There is an illuminating article at Mondoweiss that shows how the New York Times completely rewrote a piece they published on Benjamin Netanyahu’s “racism.” The first piece was authored by Isabel Kershner and Rick Gladstone and went up at 5:13pm on Election Day. The second piece went up at 9:08pm and was no longer attributed to Rick Gladstone. It appeared with only Kershner in the byline, and it significantly softened the tone of the piece and excised an official statement from the Zionist Union Party, as well as critical quotes from one of their officials and from Dov Hanin, a Joint Arab List candidate.
Netanyahu is quite simply whitewashed in the second article. This new draft—doubtless penned when NYT editors realized Netanyahu would likely be the next prime minister—is significantly kinder. Its thesis is essentially that Netanyahu is not actually a racist and that he does not truly unequivocally oppose the two-state solution. It features lines such as:
- Mr. Netanyahu has a long history in power and has in the past demonstrated that he can change positions from campaigning to governing. His record is as a pragmatist, analysts said.
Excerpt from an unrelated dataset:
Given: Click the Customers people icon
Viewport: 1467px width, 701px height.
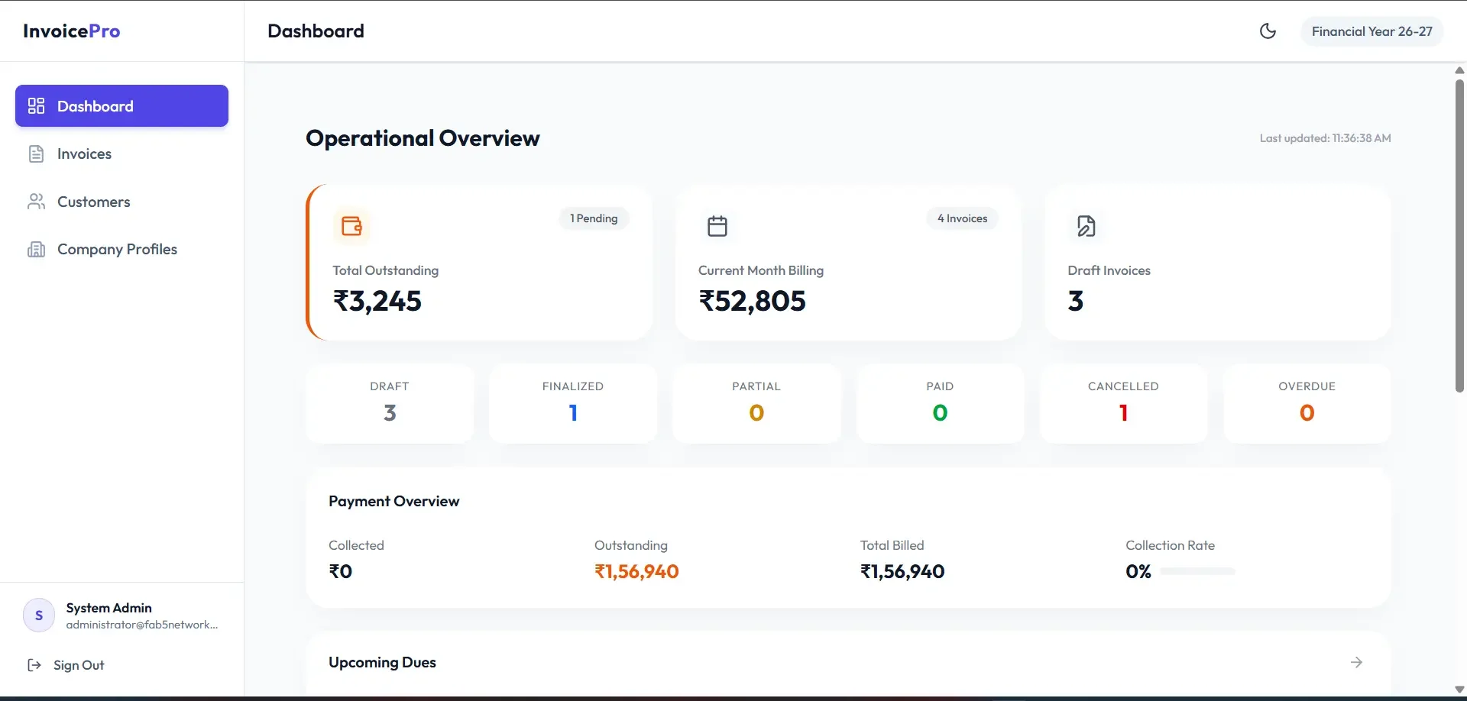Looking at the screenshot, I should (36, 202).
- “I am sure that Netanyahu, with his broad historical perspective, if he is prime minister again, will be thinking long and hard about what legacy he will want to leave behind with regard to the demographic makeup of the country and its standing in the world,” said Gidi Grinstein, founder of the Reut Institute, an Israeli strategy group. “In the end I would not rule out his going back to the two-state solution.”
Euphemistically, the esteemed publication writes “In the final days of a closely fought election race, Mr. Netanyahu threw all political and diplomatic niceties to the wind.” That is one way of saying that, in order to attract votes, the right-wing Israeli prime minister resorted to base racism, fear-mongering, and—in what Ali Abunimah pointed out is strikingly reminiscent of early-20th-century anti-Semitic tropes—conspiracy theories about powerful foreign interests supposedly conspiring to unseat him.
Obviously, Mondoweiss is a harsh critic of Israel under all circumstances, but they have demonstrated how America’s most prestigious newspaper shades their coverage. What had been a blunt assessment of Netanyahu’s racist anti-Arab tactics and jettisoning of the two-state solution became very quickly a combination of a lack of “niceties” and some version of “he didn’t really mean it.”
Maybe some people are so beholden to the idea that Israel is a good faith partner for some future two-state solution that they simply couldn’t believe their ears, but the Obama administration isn’t revising history virtually at the same moment it is made. This piece in Foreign Policy is a shot across the bow:
After years of blocking U.N. efforts to pressure Israelis and Palestinians into accepting a lasting two-state solution, the United States is edging closer toward supporting a U.N. Security Council resolution that would call for the resumption of political talks to conclude a final peace settlement, according to Western diplomats.
The move follows Israeli Prime Minister Benjamin Netanyahu’s decisive re-election Tuesday after the incumbent publicly abandoned his commitment to negotiate a Palestinian state — the basis of more than 20 years of U.S. diplomatic efforts — and promised to continue the construction of settlements on occupied territory. The development also reflects deepening pessimism over the prospect of U.S.-brokered negotiations delivering peace between Israelis and Palestinians.
Shortly before this week’s election, the United States informed its diplomatic partners that it would hold off any moves in the U.N. Security Council designed to put Israel on the spot at the United Nations in the event that Netanyahu’s challenger, Isaac Herzog, won the election. But U.S. officials signaled a willingness to consider a U.N. resolution in the event that Netanyahu was re-elected and formed a coalition government opposed to peace talks.
Further confirmation of a rift comes in Michael Crowley’s piece in Politico:
Angered by Netanyahu’s hard-line platform toward the Palestinians, top Obama officials would not rule out the possibility of a change in American posture at the United Nations, where the U.S. has historically fended off resolutions hostile to Israel.
And despite signals from Israel suggesting that Netanyahu might walk back his rejection, late in the campaign, of a Palestinian state under his watch, Obama officials say they are taking him at his word.
The default position for many observers of the U.S.-Israel relationship is a hard cynicism about the prospects that the U.S. will ever hold Israel’s settlers accountable, but Jonathan Alter may be right when we writes, “A reckoning is coming—faster than expected—for Netanyahu, his Likud Party and maybe even for the State of Israel itself.”
Sometimes things stay the same until they change.